American legal experts were incredulous. Daphne Keller of the Stanford Center for Internet and Society accused Facebook of proposing an unconstitutional system, knowing it was impossible. In an initial statement, Ben Wizner of the American Civil Liberties Union said it was a violation of the First Amendment. The Electronic Frontier Foundation claimed it would violate the freedom of expression guaranteed by the Universal Declaration of Human Rights.
Facebook’s head of public policy, Kevin Martin, explained that while Mr. Zuckerberg’s reference to “regulation” might mean actual government intervention in France, Germany and Ireland, it meant only private sector self-regulation in the United States.
This kind of faux regulation is nothing new. Among the examples cited were Finra, a nongovernmental financial industry “regulator”; the Motion Picture Association of America, which rates films; and the Entertainment Software Rating Board, which rates video games. (After this clarification, the A.C.L.U.’s Mr. Wizner agreed that independent bodies like the M.P.A.A. are not unconstitutional).
But none of these examples deal with directly regulating speech. Social media content moderation is a different beast entirely. Slapping a label on a video game isn’t the same as banning distribution of the video game.
Facebook avoided bringing up the Hays Code, the closest corollary to what they propose. The M.P.A.A.’s current rating system is a pale shadow of Hollywood’s old Hays Code, the now-laughable list of rules that for years had onscreen husbands and wives sleeping in separate beds.

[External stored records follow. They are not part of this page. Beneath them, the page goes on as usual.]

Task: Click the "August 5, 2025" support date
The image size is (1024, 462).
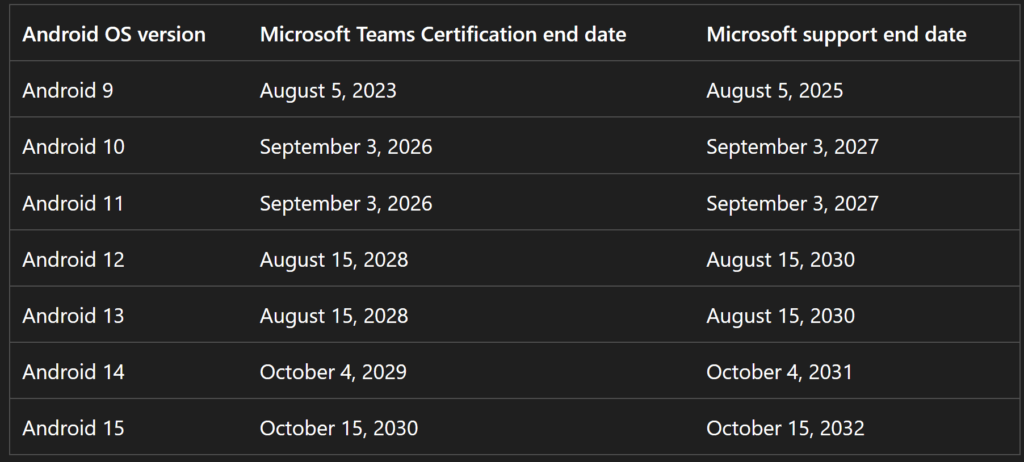Action: 775,91
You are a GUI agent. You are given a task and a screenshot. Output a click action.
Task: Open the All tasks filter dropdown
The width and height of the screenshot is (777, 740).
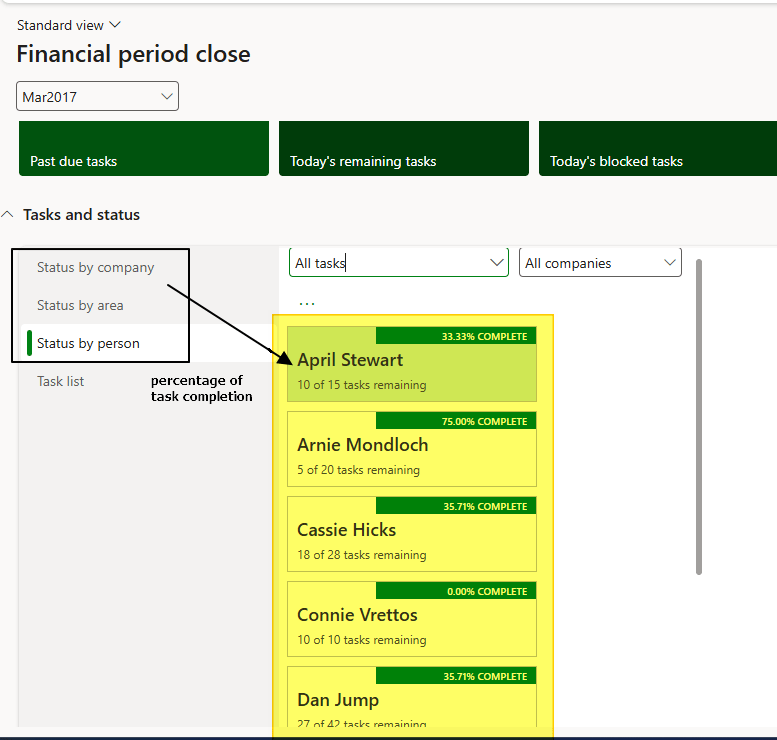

The Code was developed voluntarily by the studios in hopes of avoiding government censorship. It zealously policed depictions of romance, crime, law enforcement and the clergy. When the Supreme Court held that motion pictures were protected by the First Amendment in 1952, enforcement of the code diminished.
Facebook’s proposal is a bow to public opinion. Last year, a coalition of advocacy groups published the Santa Clara Principles — new baseline rules for how content moderation should work. The principles focus most heavily on the right to appeal decisions — particularly in conjunction with “new independent self-regulatory mechanisms” created in collaboration with industry.
All this sounds like what The Verge’s Casey Newton calls “a Facebook Supreme Court. ” It’s almost as though the Santa Clara Principles were developed by a room full of lawyers. Hammer, meet nail.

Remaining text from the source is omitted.